Analyzing high-energy factorization beyond next-to-leading logarithmic accuracy
Vittorio Del Duca, Giulio Falcioni, Lorenzo Magnea, Leonardo Vernazza
TL;DR
This work clarifies how infrared factorization shapes the high-energy behavior of four-parton QCD amplitudes, extending analyses beyond NLL to NNLL and beyond. By aligning infrared-derived structures with Regge-based factorization, the authors identify when Regge factorization holds and precisely isolate non-factorizing remainder terms responsible for its breakdown, notably at NNLL due to color mixing in the t-channel. They demonstrate that, in $d=4$, hard (IR-finite) parts of the amplitude vanish up to NLL for the color-octet exchange, implying that high-energy logarithms are governed by infrared operators. The study also generalizes to color representations beyond the octet and provides explicit pole structures and predictions up to three loops (and some four-loop implications), offering a framework to test Regge theory against infrared constraints in high-energy QCD.
Abstract
We provide a complete and detailed study of the high-energy limit of four-parton scattering amplitudes in QCD, giving explicit results at two loops and higher orders, and going beyond next-to-leading logarithmic (NLL) accuracy. Building upon recent results, we use the techniques of infrared factorization to investigate the failure of the simplest form of Regge factorization, starting at next-to-next-to-leading logarithmic accuracy (NNLL) in ln(s/|t|).
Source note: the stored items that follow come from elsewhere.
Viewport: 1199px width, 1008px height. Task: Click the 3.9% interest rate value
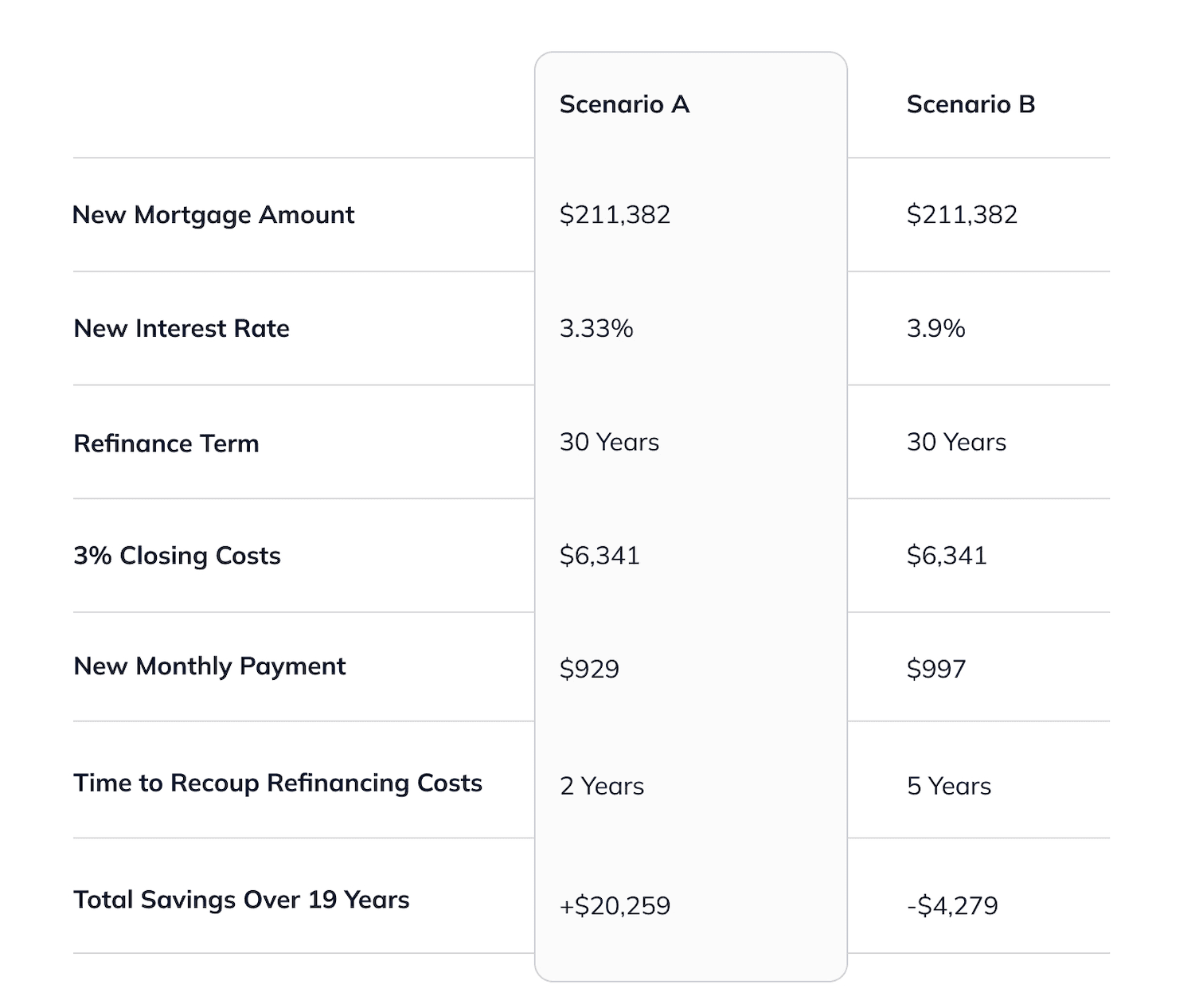pyautogui.click(x=935, y=329)
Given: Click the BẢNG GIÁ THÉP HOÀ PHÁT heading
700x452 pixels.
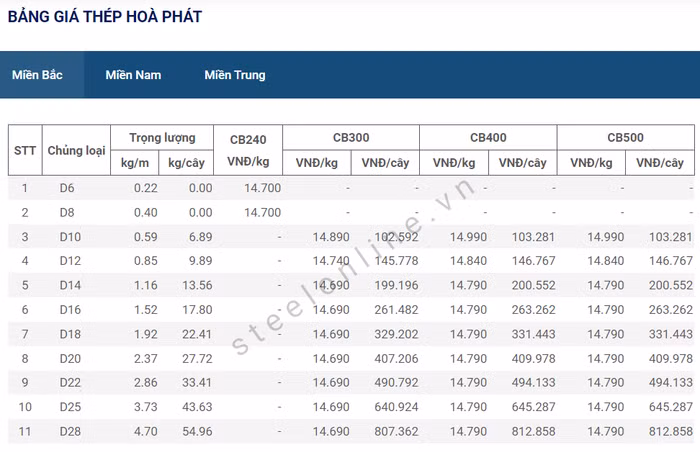Looking at the screenshot, I should point(105,17).
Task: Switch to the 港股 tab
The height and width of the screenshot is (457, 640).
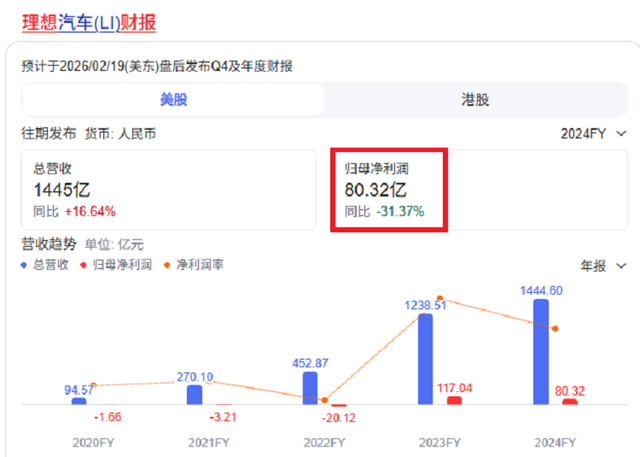Action: pyautogui.click(x=475, y=100)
We provide detailed accounts and explicit expressions for the terms responsible for this breaking in the case of two-loop and three-loop quark and gluon amplitudes in QCD; in particular, we recover and explain a known non-logarithmic double-pole contribution at two-loops, and we compute all non-factorizing single-logarithmic singular contributions at three loops. Conversely, we use high-energy factorization to show that the hard functions of infrared factorization vanish in d = 4 to all orders in the coupling, up to NLL accuracy in ln(s/|t|). This provides clear evidence for the infrared origin of high-energy logarithms. Finally, we extend earlier studies to t-channel exchanges of color representations beyond the octet, which enables us to give predictions based on the dipole formula for single-pole NLL contributions at three and four loops.